Work item —
A faithful copy of all the data below, please; leave no line out.

Stored data —
Segment Open
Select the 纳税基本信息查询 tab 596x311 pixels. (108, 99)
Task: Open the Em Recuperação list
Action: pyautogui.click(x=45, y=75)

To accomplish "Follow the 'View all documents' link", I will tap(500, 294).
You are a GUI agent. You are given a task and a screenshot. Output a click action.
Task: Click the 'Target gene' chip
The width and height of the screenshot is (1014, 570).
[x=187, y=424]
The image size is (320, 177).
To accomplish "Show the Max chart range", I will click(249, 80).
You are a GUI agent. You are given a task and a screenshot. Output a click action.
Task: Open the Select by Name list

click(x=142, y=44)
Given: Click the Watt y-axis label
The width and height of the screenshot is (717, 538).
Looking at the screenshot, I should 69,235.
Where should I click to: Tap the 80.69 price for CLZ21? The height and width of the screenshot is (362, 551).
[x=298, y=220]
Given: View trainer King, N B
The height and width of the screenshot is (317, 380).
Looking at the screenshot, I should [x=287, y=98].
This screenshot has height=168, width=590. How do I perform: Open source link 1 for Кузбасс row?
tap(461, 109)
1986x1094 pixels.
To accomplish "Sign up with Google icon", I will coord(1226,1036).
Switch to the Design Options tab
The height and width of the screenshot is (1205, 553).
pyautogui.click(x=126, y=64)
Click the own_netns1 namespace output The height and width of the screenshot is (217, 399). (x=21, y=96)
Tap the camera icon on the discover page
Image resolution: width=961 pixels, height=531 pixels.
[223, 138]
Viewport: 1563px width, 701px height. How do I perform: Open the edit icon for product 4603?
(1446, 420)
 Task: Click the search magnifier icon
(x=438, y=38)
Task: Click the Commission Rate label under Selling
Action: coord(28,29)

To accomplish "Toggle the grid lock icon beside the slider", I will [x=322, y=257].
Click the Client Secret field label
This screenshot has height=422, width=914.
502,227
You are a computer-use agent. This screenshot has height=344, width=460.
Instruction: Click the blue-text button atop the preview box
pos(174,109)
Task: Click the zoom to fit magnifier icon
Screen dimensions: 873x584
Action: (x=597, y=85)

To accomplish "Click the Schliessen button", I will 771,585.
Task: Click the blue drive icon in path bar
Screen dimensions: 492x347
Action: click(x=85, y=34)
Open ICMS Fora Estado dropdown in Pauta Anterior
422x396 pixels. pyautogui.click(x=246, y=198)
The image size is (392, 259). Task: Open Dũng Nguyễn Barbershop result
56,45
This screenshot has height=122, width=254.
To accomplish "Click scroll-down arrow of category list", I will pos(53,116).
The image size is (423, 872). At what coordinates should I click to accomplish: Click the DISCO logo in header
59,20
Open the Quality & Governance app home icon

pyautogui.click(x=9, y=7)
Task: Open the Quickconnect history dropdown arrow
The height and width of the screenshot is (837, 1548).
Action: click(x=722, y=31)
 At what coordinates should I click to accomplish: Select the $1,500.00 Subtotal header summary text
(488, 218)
Segment Closed
Written solution —
Select the 纳税基本信息查询 tab 596x311 pixels. (108, 99)
Task: Open the Em Recuperação list
Action: pyautogui.click(x=45, y=75)

To accomplish "Follow the 'View all documents' link", I will tap(500, 294).
You are a GUI agent. You are given a task and a screenshot. Output a click action.
Task: Click the 'Target gene' chip
The width and height of the screenshot is (1014, 570).
[x=187, y=424]
The image size is (320, 177).
To accomplish "Show the Max chart range", I will click(249, 80).
You are a GUI agent. You are given a task and a screenshot. Output a click action.
Task: Open the Select by Name list

click(x=142, y=44)
Given: Click the Watt y-axis label
The width and height of the screenshot is (717, 538).
Looking at the screenshot, I should 69,235.
Where should I click to: Tap the 80.69 price for CLZ21? The height and width of the screenshot is (362, 551).
[x=298, y=220]
Given: View trainer King, N B
The height and width of the screenshot is (317, 380).
Looking at the screenshot, I should [x=287, y=98].
This screenshot has height=168, width=590. How do I perform: Open source link 1 for Кузбасс row?
tap(461, 109)
1986x1094 pixels.
To accomplish "Sign up with Google icon", I will coord(1226,1036).
Switch to the Design Options tab
The height and width of the screenshot is (1205, 553).
pyautogui.click(x=126, y=64)
Click the own_netns1 namespace output The height and width of the screenshot is (217, 399). (x=21, y=96)
Tap the camera icon on the discover page
Image resolution: width=961 pixels, height=531 pixels.
[223, 138]
Viewport: 1563px width, 701px height. How do I perform: Open the edit icon for product 4603?
(1446, 420)
 Task: Click the search magnifier icon
(x=438, y=38)
Task: Click the Commission Rate label under Selling
Action: coord(28,29)

To accomplish "Toggle the grid lock icon beside the slider", I will [x=322, y=257].
Click the Client Secret field label
This screenshot has height=422, width=914.
502,227
You are a computer-use agent. This screenshot has height=344, width=460.
Instruction: Click the blue-text button atop the preview box
pos(174,109)
Task: Click the zoom to fit magnifier icon
Screen dimensions: 873x584
Action: (x=597, y=85)

To accomplish "Click the Schliessen button", I will 771,585.
Task: Click the blue drive icon in path bar
Screen dimensions: 492x347
Action: click(x=85, y=34)
Open ICMS Fora Estado dropdown in Pauta Anterior
422x396 pixels. pyautogui.click(x=246, y=198)
The image size is (392, 259). Task: Open Dũng Nguyễn Barbershop result
56,45
This screenshot has height=122, width=254.
To accomplish "Click scroll-down arrow of category list", I will pos(53,116).
The image size is (423, 872). At what coordinates should I click to accomplish: Click the DISCO logo in header
59,20
Open the Quality & Governance app home icon

pyautogui.click(x=9, y=7)
Task: Open the Quickconnect history dropdown arrow
The height and width of the screenshot is (837, 1548).
Action: click(x=722, y=31)
 At what coordinates should I click to accomplish: Select the $1,500.00 Subtotal header summary text
(488, 218)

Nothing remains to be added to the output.